Solution. Because the bulbs now have three states, they can be in, we move on to counting in in a ternary system. Let’s denote the bulb “not lit” = 0, “glows light blue” = 1 and “glows dark blue” = 2.
However, buttons A, B, C can only control the given bulb, or not to control, there is no third option, so the same still apply
\[ \textbf{a}=\begin{bmatrix}1\\1\\0\end{bmatrix},\quad \textbf{b}=\begin{bmatrix}1\\1\\1\end{bmatrix},\quad \textbf{c}=\begin{bmatrix}0\\1\\1\end{bmatrix}. \]

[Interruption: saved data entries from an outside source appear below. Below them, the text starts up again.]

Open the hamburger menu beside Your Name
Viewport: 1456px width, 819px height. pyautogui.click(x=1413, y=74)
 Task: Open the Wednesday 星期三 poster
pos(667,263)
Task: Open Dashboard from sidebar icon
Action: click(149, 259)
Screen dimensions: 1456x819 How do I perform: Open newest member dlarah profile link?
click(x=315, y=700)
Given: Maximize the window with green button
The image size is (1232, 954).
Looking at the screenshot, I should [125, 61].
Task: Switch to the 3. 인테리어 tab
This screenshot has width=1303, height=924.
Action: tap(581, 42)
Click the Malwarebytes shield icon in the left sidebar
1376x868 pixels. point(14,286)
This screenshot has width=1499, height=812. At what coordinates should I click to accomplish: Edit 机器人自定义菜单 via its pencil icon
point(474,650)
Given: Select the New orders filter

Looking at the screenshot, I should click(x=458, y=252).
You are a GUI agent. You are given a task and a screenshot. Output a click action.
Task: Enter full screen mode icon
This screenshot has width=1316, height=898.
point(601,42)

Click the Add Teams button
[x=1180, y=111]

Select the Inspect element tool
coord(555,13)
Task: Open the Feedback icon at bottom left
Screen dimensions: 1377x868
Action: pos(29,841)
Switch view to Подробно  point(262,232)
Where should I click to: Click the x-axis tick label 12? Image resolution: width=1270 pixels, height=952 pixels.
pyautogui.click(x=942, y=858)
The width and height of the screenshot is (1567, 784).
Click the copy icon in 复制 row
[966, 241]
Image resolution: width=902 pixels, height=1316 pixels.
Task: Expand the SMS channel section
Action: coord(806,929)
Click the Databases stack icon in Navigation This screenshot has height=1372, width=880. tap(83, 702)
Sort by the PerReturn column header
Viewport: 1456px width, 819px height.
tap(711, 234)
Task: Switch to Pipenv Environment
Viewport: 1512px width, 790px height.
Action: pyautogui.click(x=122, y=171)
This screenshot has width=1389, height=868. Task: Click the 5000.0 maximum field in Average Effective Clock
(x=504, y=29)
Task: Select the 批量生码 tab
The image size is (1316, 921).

For the initial state \({\textbf{s}}\) and the desired final state \({\textbf{t}}\) the following applies
\[ \textbf{s} = \begin{bmatrix}0\\1\\2\end{bmatrix}, \quad \textbf{t} = \begin{bmatrix}0\\0\\0\end{bmatrix}. \]
According to the previous we have
\[ \textbf{s} + x_1\textbf{a} + x_2\textbf{b} + x_3\textbf{c} = \textbf{t}, \] and we can write down a system of three linear equations \[ \begin{aligned} 0 + 1x_1 + 1x_2 + 0x_3 &= 0\\ 1 + 1x_1 + 1x_2 + 1x_3 &= 0\\ 2 + 0x_1 + 1x_2 + 1x_3 &= 0 \end{aligned} \] and we will solve it. \[ \begin{aligned} x_1 &+ x_2& && &= 0 \\ x_1 &+ x_2& &+ x_3&&= -1\\ && x_2 &+ x_3&&= -2 \end{aligned} \] From the first and third lines we express \(x_1\) and \(x_3\) depending on \(x_2\) \[ \begin{aligned} x_1 &= -x_2\\ x_3 &= -2-x_2 \end{aligned} \] and substitute into the second equation \[ \begin{aligned} -x_2 + x_2 -2-x_2 &= -1 \\ -x_2 &= 1 \\ x_2 &= -1. \end{aligned} \] In the ternary system holds \(3k=0\), \(k\in\mathbb{Z}\), \(3l+1=1\), \(l\in\mathbb{Z}\) and \(3m+2=2\), \(m\in\mathbb{Z}\), therefore \(-1=2\) or also \(-2=1\), and therefore \(x_2 = 2\), \(x_1 = -2 = 1\) a \(x_3 = -1 = 2\).
The result is that once we press the A button, button B twice and button C twice, from the original state in the picture, all the bulbs go off.